From the line that contains "Privacy Policy (58, 2543)" to the last line of the entries, set down each line exactly as written, both ends included, with nothing else.

### Information supplied
---*---
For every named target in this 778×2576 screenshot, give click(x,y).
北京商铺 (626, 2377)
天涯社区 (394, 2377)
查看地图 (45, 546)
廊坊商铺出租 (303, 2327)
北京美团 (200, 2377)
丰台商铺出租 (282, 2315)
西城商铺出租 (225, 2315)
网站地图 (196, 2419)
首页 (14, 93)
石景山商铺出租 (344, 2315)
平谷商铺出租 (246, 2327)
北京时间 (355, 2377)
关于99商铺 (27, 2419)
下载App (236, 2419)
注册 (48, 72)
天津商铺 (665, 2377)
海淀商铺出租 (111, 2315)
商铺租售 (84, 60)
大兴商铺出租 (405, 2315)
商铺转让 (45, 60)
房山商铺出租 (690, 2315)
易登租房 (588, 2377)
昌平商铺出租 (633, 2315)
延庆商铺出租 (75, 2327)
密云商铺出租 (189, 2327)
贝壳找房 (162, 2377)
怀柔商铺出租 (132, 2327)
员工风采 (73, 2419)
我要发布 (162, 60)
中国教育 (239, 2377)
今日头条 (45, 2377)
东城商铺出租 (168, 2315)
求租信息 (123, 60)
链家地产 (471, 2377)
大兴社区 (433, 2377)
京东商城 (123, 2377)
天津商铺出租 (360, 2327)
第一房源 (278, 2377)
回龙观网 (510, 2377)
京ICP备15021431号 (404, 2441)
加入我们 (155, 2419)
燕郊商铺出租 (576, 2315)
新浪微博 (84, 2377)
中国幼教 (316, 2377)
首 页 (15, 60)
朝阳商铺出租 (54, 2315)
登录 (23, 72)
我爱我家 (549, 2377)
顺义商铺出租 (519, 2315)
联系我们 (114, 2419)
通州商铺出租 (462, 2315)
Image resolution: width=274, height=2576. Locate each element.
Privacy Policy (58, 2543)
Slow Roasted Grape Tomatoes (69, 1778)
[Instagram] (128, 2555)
---*---
### Answer space
Privacy Policy (58, 2543)
Slow Roasted Grape Tomatoes (69, 1778)
[Instagram] (128, 2555)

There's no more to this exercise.